The Capitals: Cities Through Time

Design by Thiago Boaventura
Published by Mercury Games
2 – 5 Players, 2 – 3 hours
Review by Greg J. Schloesser

City-building games have always held an attraction for me, as I enjoy watching the city (or cities) expand and develop.  Some are relatively simple and abstract—such as Manhattan—while others are more complex and involved (think La Citta and Suburbia).  One of the earliest I remember playing was Sid Sackson’s Metropolis, which I adored, mainly because of the impressive 3D pieces.

In recent years Suburbia by designer Ted Alspach proved popular, but I grew weary of constantly having to examine opponents’ cities in order to determine the effects and scoring of the tiles I played into my own city.  The absence of this constant examination of opponents’ cities is one of the attractions of The Capitals: Cities Through Time, a mostly overlooked city-building game from designer Thiago Boaventura and Mercury Games.

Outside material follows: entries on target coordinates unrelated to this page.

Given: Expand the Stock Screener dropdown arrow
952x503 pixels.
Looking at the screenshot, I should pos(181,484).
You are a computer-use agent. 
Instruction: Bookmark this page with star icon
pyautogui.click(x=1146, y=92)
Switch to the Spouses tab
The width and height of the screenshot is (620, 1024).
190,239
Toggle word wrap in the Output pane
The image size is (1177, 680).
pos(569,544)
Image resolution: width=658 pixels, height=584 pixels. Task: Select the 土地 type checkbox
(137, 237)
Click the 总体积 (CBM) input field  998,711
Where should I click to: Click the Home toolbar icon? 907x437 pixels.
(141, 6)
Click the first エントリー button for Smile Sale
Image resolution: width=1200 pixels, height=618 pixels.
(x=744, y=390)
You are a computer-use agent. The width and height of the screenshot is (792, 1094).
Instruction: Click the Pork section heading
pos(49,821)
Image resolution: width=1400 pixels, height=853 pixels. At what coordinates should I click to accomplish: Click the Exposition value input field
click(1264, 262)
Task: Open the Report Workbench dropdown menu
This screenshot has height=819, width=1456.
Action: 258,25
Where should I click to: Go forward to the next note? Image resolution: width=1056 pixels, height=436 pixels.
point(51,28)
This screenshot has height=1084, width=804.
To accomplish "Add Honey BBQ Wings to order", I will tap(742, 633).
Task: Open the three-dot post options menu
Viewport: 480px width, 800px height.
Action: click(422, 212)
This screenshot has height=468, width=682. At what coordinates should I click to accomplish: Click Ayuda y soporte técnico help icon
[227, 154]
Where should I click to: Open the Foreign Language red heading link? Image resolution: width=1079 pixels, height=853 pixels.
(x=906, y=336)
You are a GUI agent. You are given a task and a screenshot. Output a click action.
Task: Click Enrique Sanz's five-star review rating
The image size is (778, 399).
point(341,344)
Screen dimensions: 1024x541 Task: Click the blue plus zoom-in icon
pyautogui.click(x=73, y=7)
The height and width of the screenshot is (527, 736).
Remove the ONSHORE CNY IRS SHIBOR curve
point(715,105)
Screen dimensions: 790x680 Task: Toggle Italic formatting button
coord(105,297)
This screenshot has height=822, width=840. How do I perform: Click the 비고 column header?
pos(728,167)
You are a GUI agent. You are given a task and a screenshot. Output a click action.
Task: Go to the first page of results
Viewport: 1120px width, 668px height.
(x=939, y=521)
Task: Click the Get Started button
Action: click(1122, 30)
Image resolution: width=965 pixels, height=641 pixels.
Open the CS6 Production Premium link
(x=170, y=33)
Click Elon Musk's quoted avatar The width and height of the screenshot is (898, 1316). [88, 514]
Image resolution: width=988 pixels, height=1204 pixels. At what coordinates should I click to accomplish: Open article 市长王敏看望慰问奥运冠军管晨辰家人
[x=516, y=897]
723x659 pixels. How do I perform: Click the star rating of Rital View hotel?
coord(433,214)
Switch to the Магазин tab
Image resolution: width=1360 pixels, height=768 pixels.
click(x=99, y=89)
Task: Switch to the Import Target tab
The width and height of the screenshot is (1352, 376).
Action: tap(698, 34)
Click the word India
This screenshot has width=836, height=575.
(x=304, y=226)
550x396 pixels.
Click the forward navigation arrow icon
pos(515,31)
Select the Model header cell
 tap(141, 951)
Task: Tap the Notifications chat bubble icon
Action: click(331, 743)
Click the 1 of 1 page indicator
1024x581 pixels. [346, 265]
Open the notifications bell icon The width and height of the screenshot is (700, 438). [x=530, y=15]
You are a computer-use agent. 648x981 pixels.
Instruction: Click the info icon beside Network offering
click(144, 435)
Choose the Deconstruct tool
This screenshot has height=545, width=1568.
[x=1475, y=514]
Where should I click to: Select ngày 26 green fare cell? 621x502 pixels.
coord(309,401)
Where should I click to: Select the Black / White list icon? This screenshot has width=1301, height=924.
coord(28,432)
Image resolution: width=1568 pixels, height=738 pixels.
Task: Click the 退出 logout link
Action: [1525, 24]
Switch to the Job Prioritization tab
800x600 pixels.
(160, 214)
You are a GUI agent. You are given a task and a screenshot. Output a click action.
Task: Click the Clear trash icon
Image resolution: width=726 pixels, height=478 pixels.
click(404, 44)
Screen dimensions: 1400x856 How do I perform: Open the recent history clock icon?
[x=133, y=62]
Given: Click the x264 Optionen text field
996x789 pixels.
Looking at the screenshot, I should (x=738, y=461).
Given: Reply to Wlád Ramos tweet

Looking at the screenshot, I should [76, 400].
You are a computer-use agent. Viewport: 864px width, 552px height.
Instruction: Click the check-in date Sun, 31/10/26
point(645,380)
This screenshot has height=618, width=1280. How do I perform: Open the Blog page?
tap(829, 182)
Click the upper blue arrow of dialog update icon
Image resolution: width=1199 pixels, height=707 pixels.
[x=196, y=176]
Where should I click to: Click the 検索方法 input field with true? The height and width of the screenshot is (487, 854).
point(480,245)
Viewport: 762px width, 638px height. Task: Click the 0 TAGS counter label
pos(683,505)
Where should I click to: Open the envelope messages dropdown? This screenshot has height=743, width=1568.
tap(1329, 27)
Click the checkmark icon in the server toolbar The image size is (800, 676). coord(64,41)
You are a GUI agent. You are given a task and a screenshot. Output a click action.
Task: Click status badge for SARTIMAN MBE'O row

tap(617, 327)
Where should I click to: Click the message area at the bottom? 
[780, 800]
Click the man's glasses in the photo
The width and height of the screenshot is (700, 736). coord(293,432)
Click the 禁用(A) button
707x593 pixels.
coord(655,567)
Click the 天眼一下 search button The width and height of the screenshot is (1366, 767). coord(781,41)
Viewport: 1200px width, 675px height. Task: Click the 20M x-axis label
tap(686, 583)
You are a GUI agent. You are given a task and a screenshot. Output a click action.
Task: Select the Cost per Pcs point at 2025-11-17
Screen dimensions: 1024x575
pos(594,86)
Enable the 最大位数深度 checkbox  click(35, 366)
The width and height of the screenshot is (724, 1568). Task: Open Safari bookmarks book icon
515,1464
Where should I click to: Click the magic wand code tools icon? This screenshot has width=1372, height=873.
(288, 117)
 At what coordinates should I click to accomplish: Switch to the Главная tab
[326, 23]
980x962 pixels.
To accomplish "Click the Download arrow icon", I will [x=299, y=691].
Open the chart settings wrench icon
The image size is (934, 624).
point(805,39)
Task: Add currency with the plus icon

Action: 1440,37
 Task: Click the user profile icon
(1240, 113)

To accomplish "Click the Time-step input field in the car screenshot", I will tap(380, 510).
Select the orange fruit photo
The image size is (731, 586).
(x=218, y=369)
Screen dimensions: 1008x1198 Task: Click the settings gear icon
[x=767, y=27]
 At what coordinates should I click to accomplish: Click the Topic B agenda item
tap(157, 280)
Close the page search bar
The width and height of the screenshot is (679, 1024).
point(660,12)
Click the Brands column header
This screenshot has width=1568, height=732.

The game has not received much attention from gamers, which is a shame as it is really interesting and challenging.

The theme is familiar: developing and growing a city.  However, the twist is that this is done over the course of three eras, very loosely progressing from the Victorian age to modern times.  Players each plan and develop their own city, mostly without any interference from their opponents. This is not really “multi-player solitaire,” however, as there is keen competition for desired buildings and features, as well as a fierce race to be the premier city in terms of cultural, financial and public service advancements.